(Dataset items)
········

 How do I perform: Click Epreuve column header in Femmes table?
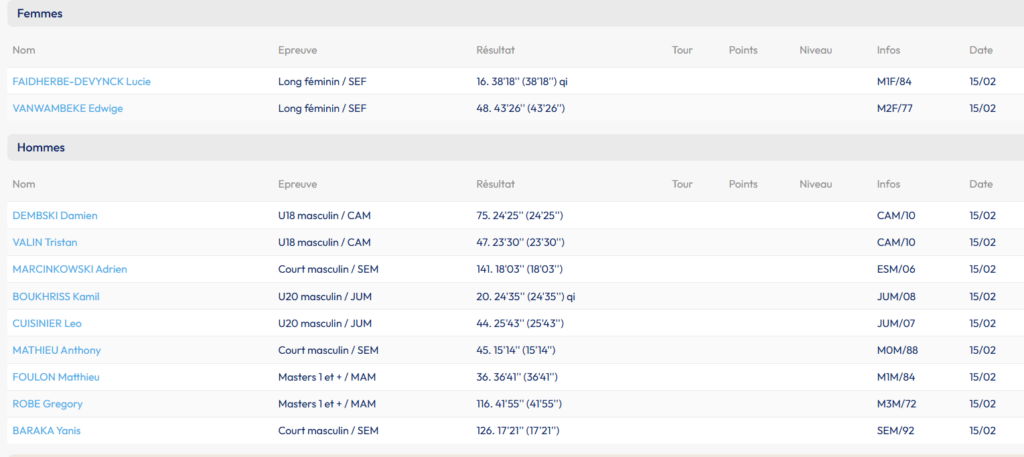tap(298, 50)
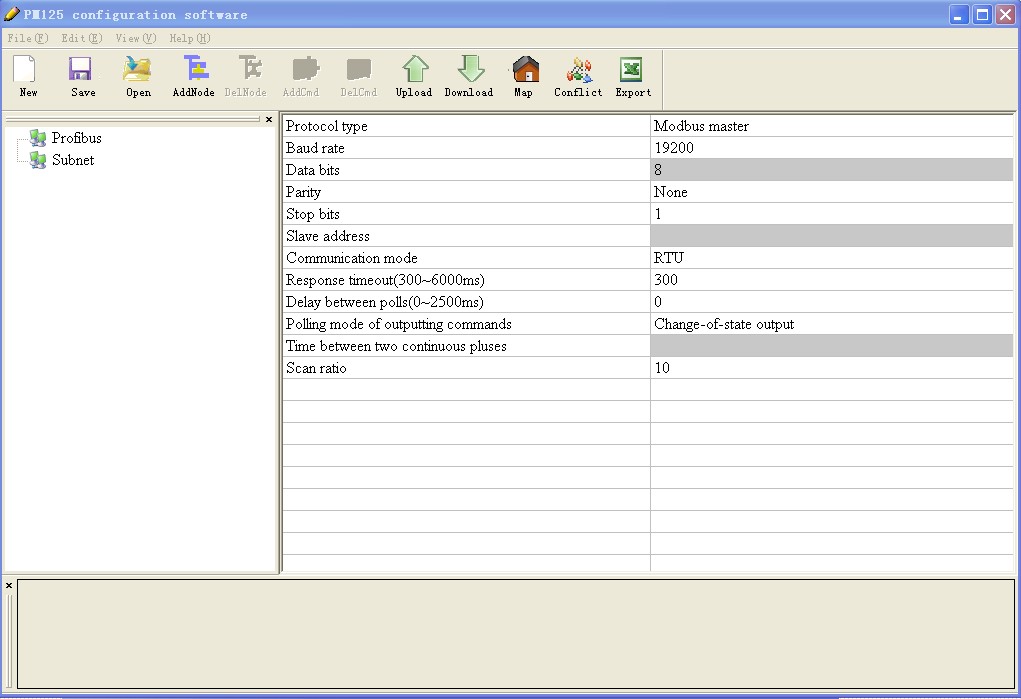The image size is (1021, 699).
Task: Click the New file toolbar icon
Action: tap(28, 76)
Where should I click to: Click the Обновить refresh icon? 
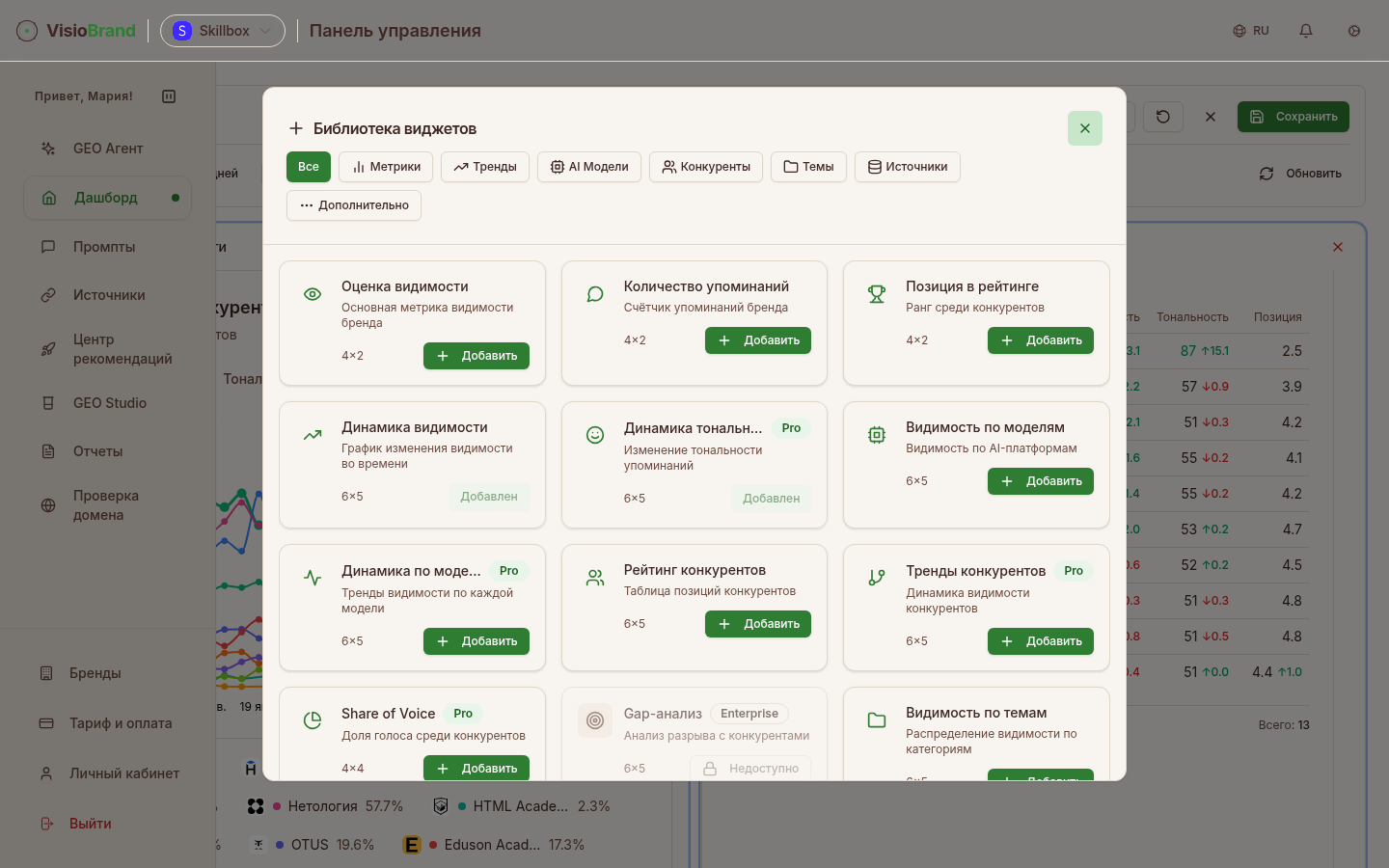pos(1266,174)
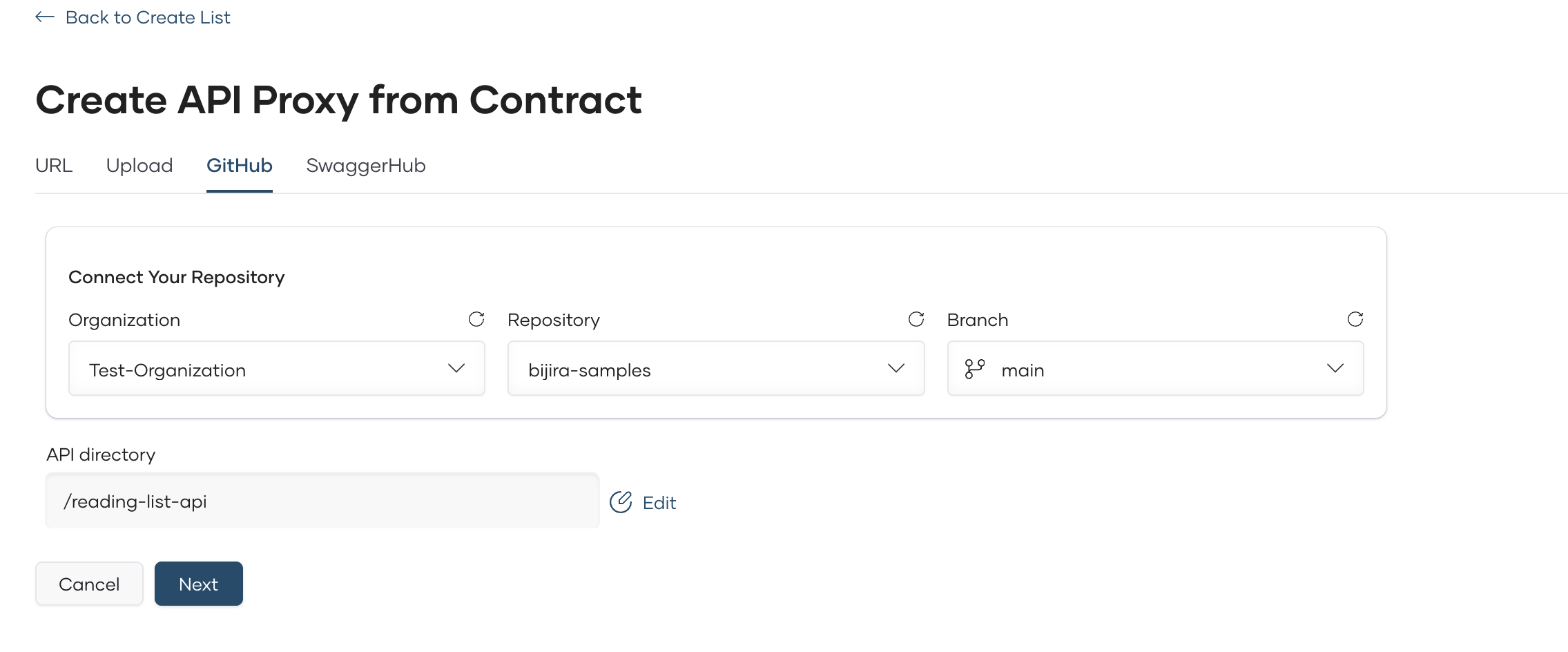Open the SwaggerHub tab
The width and height of the screenshot is (1568, 652).
pyautogui.click(x=365, y=165)
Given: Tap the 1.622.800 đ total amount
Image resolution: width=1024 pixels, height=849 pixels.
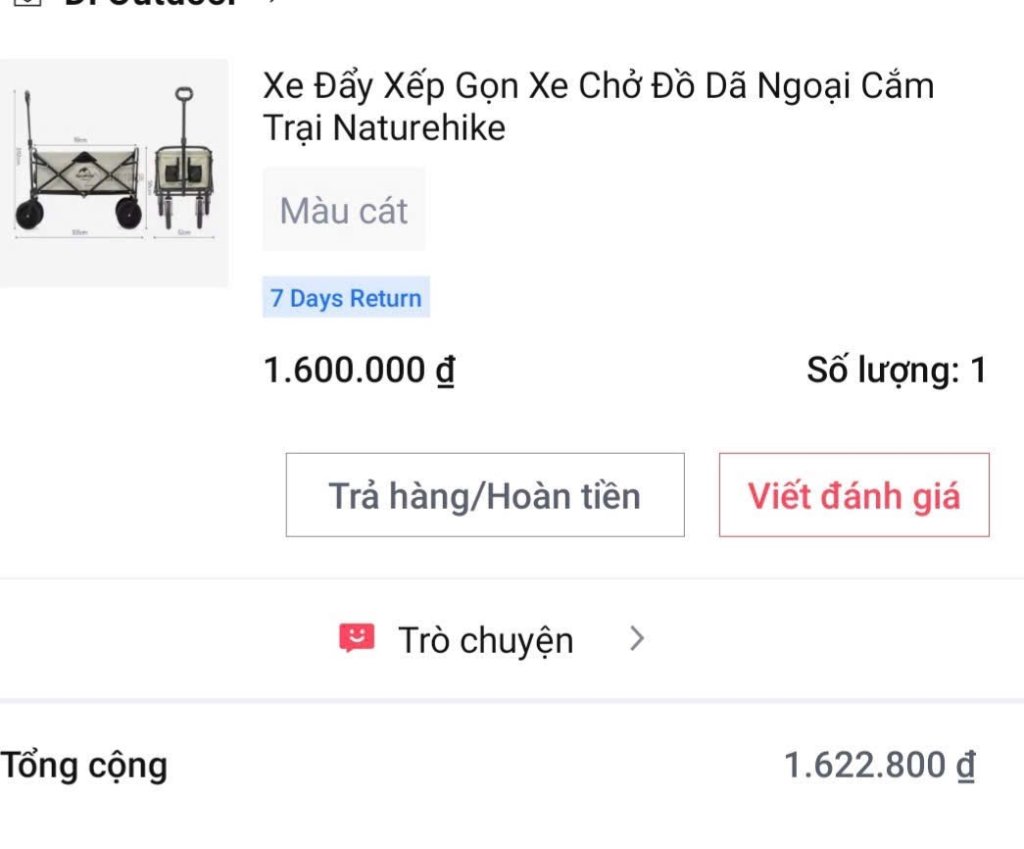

········

Repeat the records word for word. Any picture in them should be left out.

> [Solution to this exercise]
 How do I perform: Click Epreuve column header in Femmes table?
tap(298, 50)
The image size is (1021, 699).
Task: Click the New file toolbar icon
Action: tap(28, 76)
Where should I click to: Click the Обновить refresh icon? 
pos(1266,174)
Open the SwaggerHub tab
The width and height of the screenshot is (1568, 652).
pyautogui.click(x=365, y=165)
Given: Tap the 1.622.800 đ total amount
Image resolution: width=1024 pixels, height=849 pixels.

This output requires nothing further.